[Rows from a screen grounding dataset]
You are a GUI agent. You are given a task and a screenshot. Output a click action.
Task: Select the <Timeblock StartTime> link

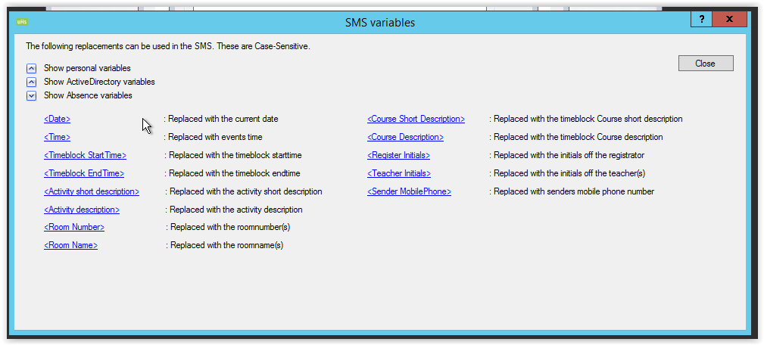point(85,156)
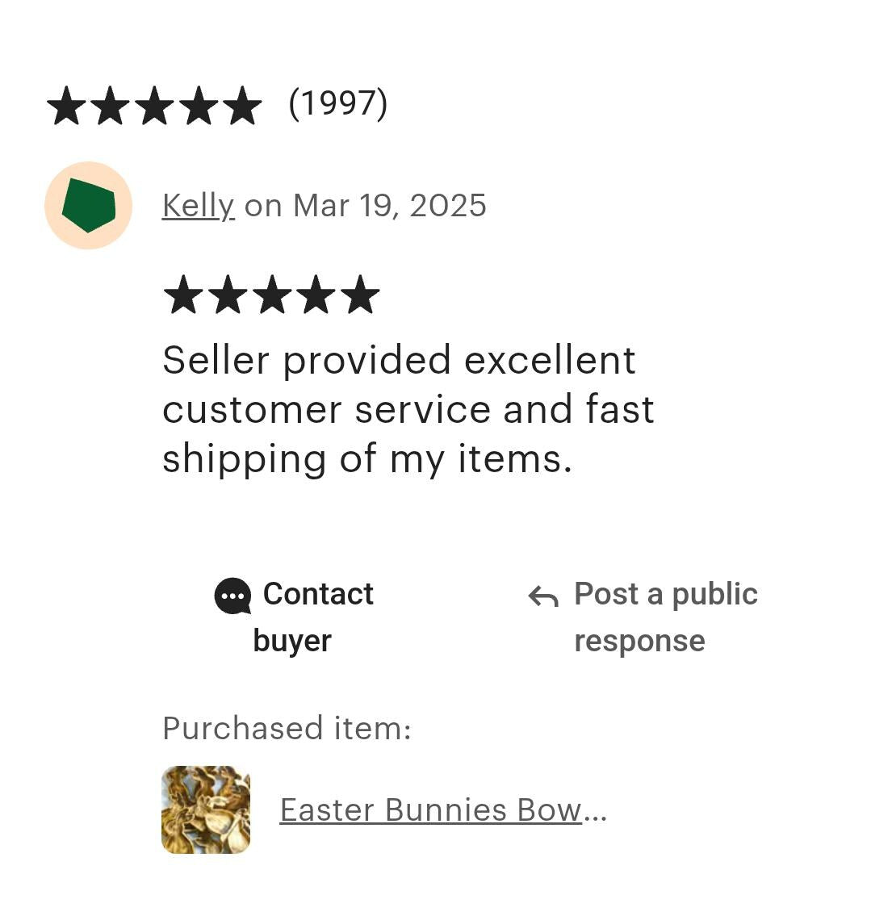Click the middle star of Kelly's review rating
The width and height of the screenshot is (871, 916).
[272, 294]
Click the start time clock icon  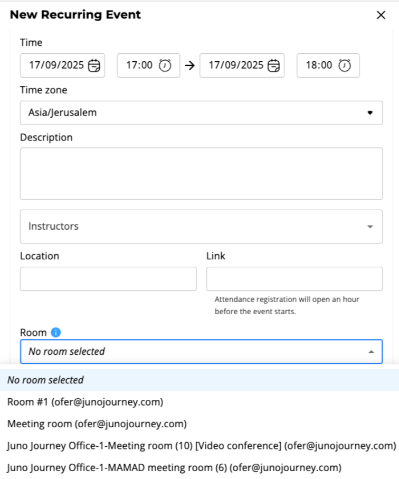click(x=165, y=65)
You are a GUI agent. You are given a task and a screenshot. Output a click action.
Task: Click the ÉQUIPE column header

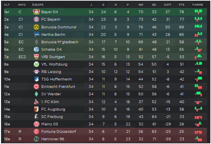38,5
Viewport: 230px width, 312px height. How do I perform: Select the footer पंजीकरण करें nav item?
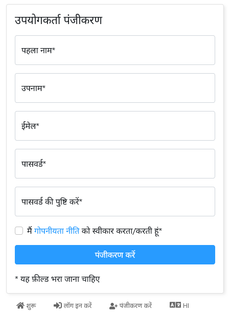[131, 305]
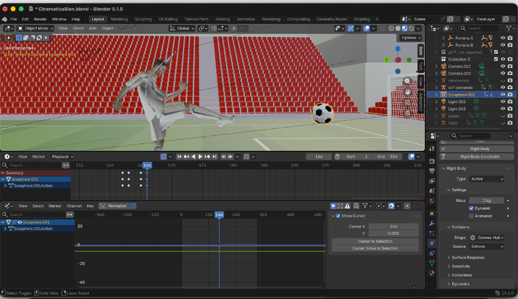Click the outliner filter funnel icon
The image size is (518, 299).
pos(509,28)
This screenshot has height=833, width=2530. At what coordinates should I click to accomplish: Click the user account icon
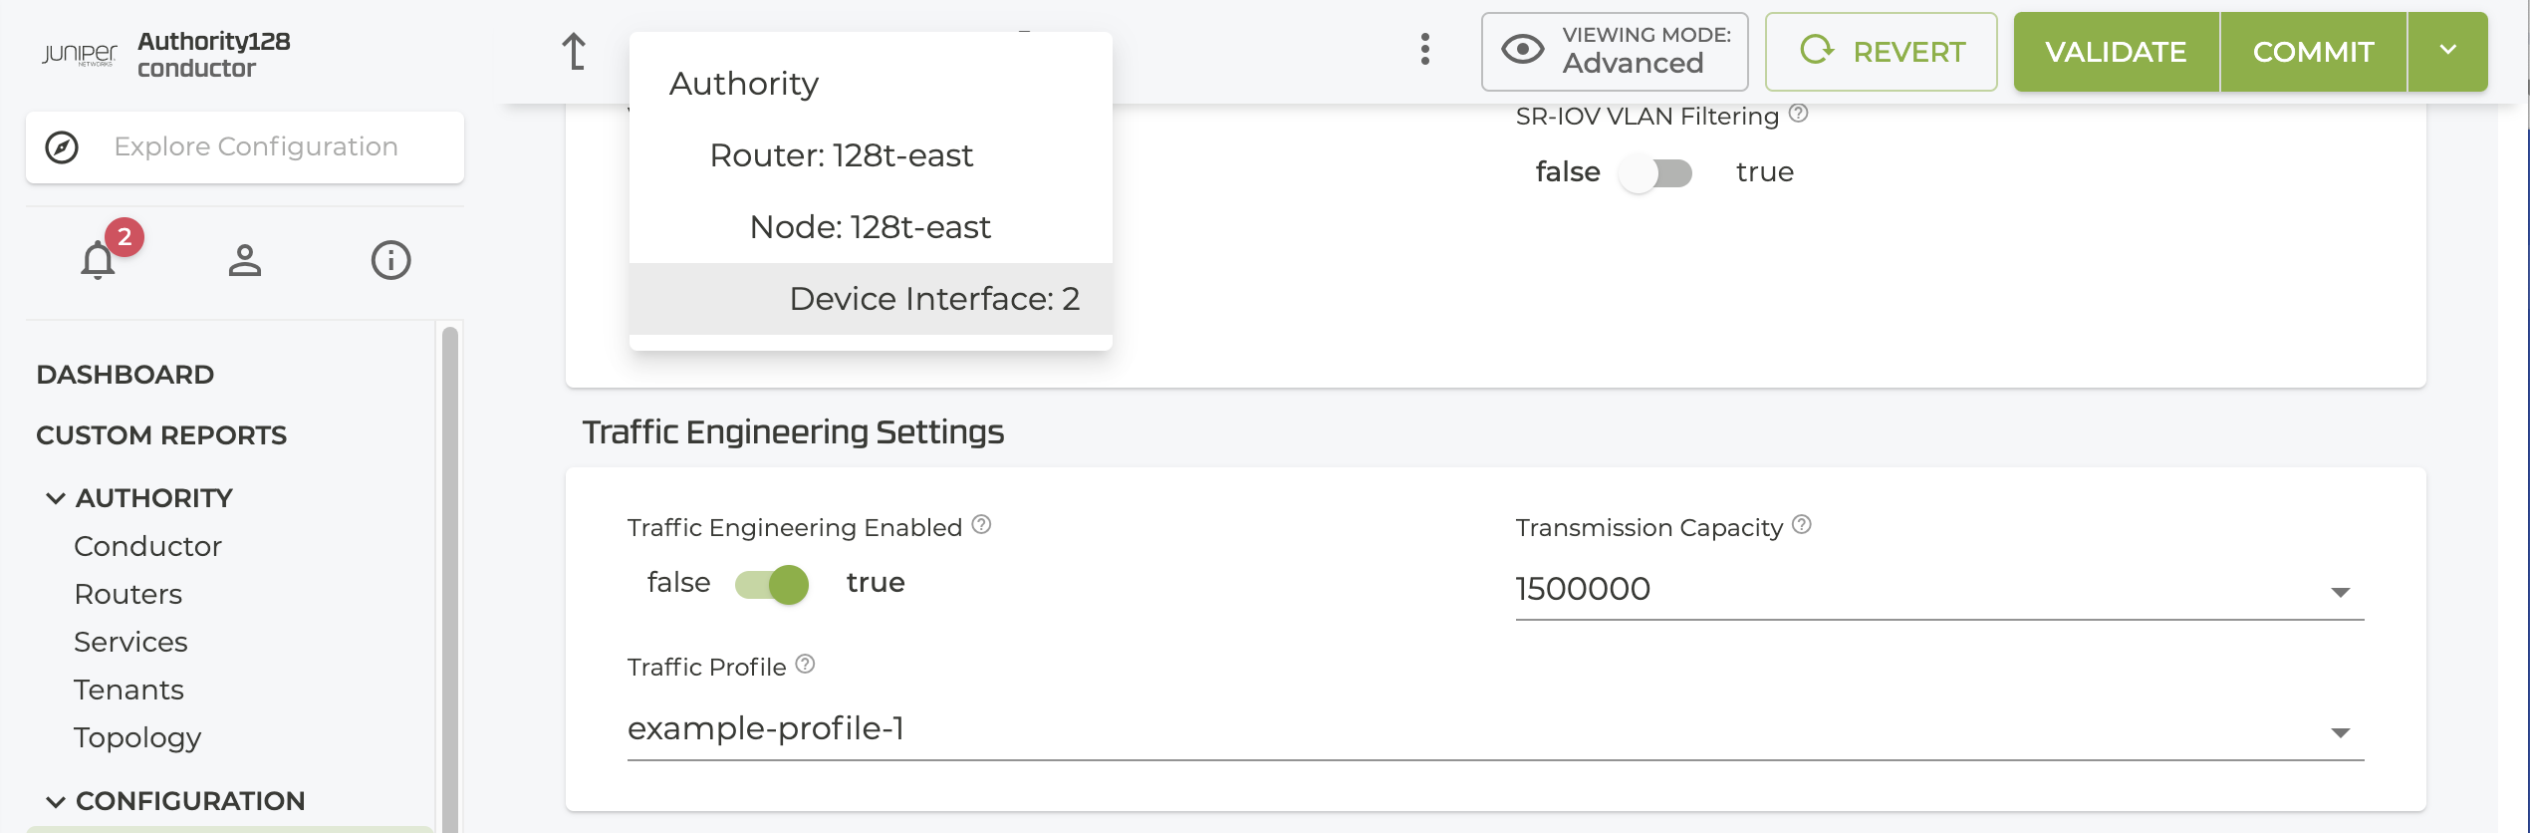(x=244, y=260)
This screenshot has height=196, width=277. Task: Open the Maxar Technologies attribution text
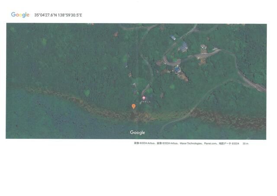(191, 144)
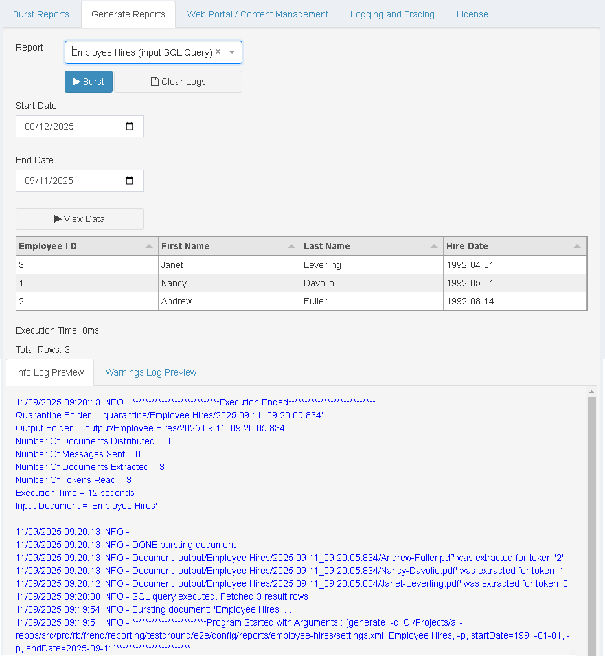Open the Start Date calendar picker icon
Screen dimensions: 605x656
pyautogui.click(x=130, y=126)
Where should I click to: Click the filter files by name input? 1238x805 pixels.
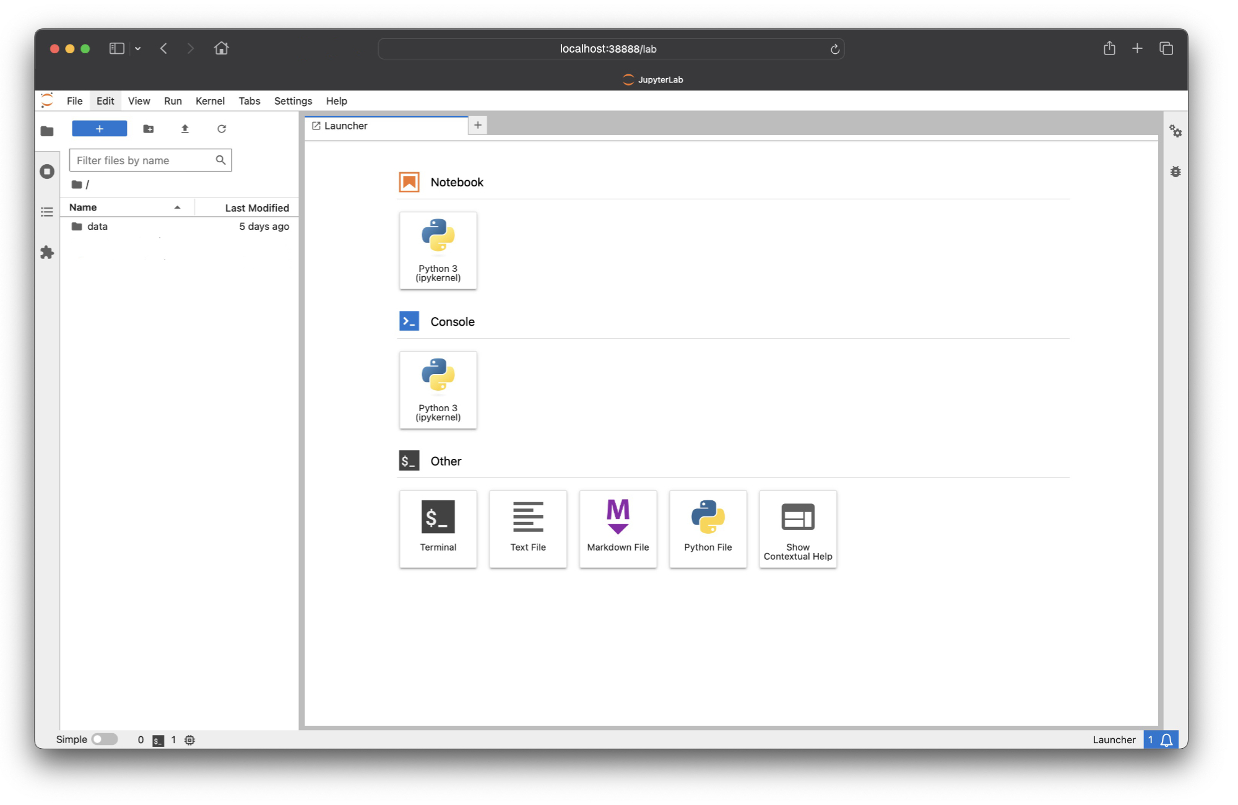(149, 160)
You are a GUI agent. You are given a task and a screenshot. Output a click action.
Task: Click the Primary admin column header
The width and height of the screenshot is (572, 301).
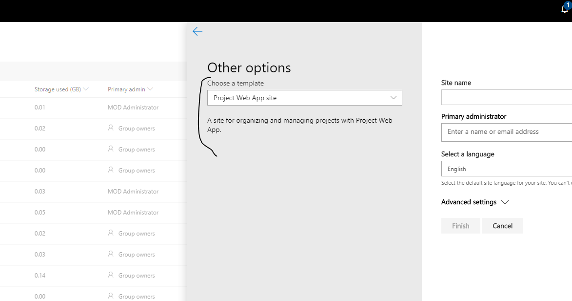click(127, 89)
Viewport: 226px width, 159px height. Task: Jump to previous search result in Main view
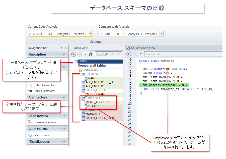pos(113,54)
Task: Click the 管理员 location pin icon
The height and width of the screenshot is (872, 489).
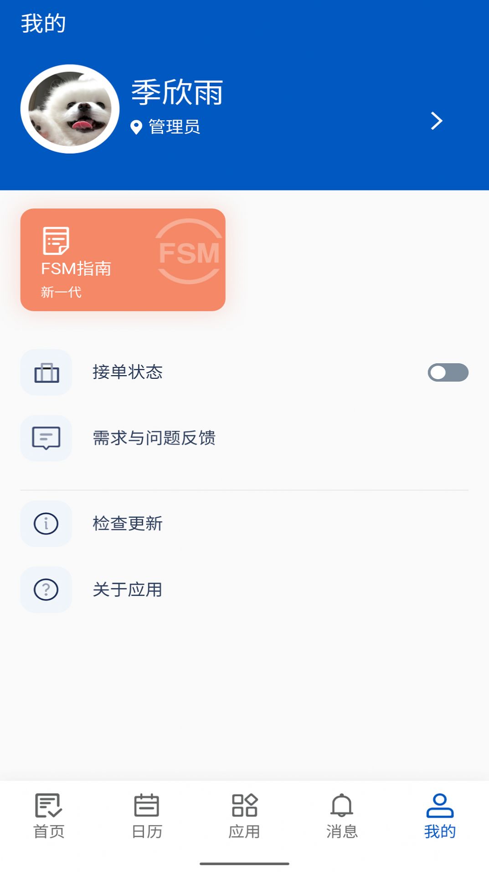Action: pyautogui.click(x=136, y=127)

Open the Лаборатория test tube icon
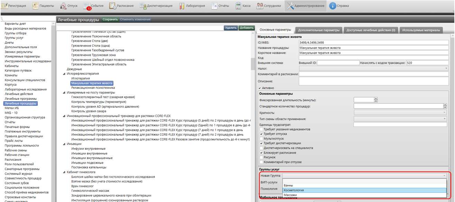pyautogui.click(x=182, y=6)
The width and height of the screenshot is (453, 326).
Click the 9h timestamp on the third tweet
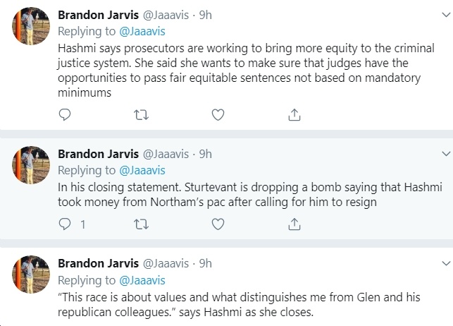[x=206, y=263]
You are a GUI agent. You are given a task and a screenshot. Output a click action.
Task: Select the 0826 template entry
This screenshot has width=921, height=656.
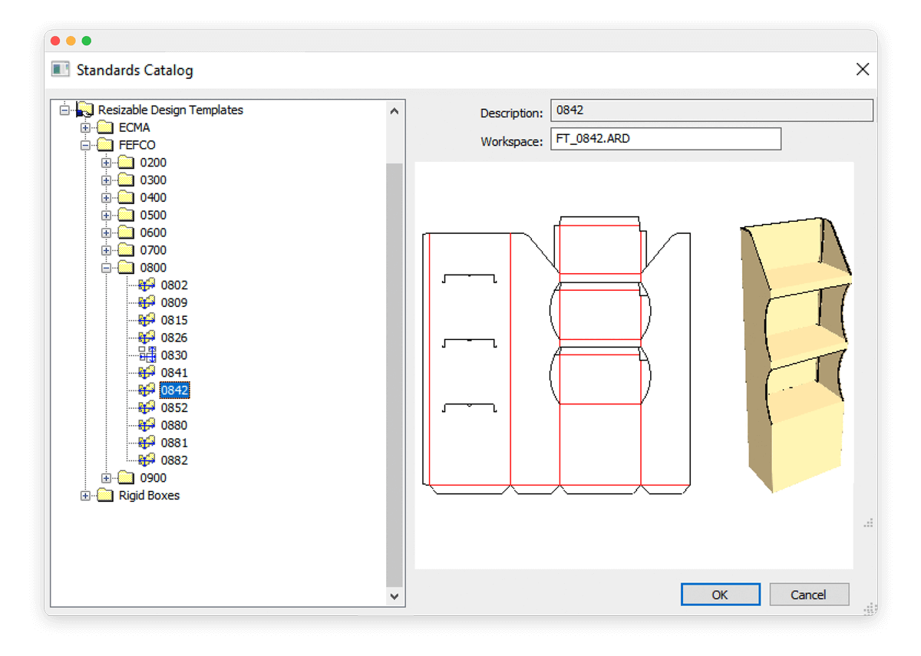(174, 338)
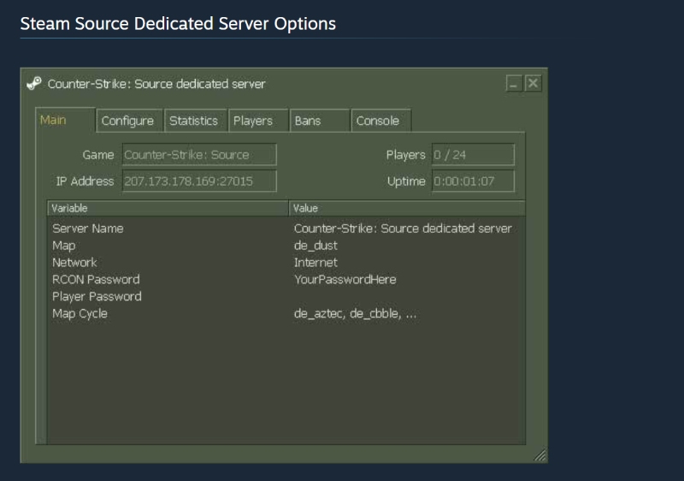The width and height of the screenshot is (684, 481).
Task: Sort by the Variable column header
Action: [168, 208]
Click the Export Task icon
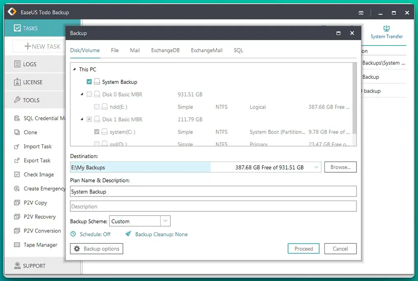This screenshot has width=418, height=281. 17,160
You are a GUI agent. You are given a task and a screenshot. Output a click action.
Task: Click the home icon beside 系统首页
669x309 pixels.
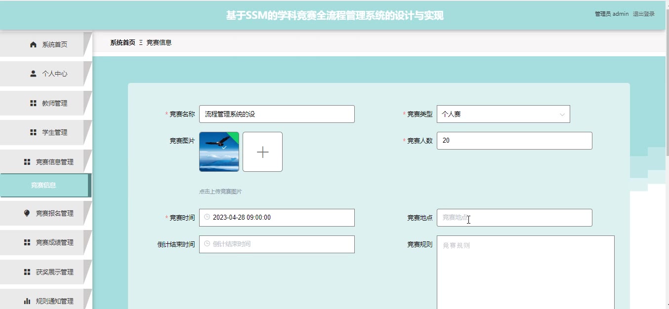click(34, 44)
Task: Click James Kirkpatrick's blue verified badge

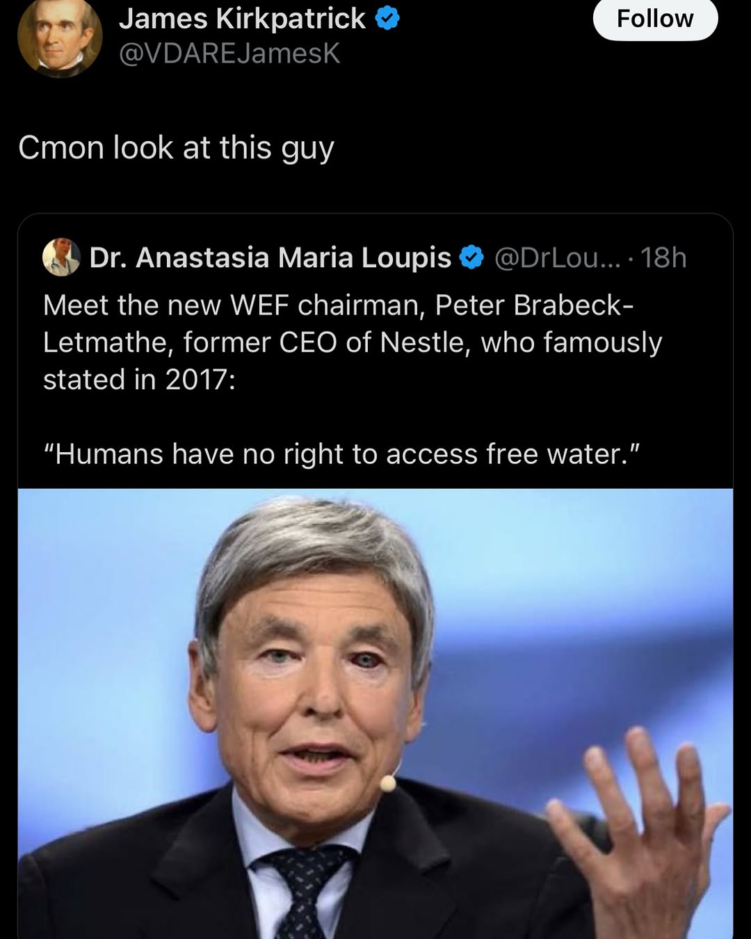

§ What is expected
Give the lines of the data between the line holding "Where should I" and the line holding "pyautogui.click(x=182, y=6)", inclusive, as a numbered list, skipping blank lines and leaving out the pictures.

§ Result of the exercise
1. Where should I click to: Click the filter files by name input? 1238x805 pixels.
2. (149, 160)
3. You are a GUI agent. You are given a task and a screenshot. Output a click action.
4. Task: Click the Primary admin column header
5. The width and height of the screenshot is (572, 301).
6. click(127, 89)
7. Viewport: 226px width, 159px height. Task: Jump to previous search result in Main view
8. pos(113,54)
9. Task: Click the 管理员 location pin icon
10. The height and width of the screenshot is (872, 489).
11. Action: pyautogui.click(x=136, y=127)
12. Open the Лаборатория test tube icon
13. pyautogui.click(x=182, y=6)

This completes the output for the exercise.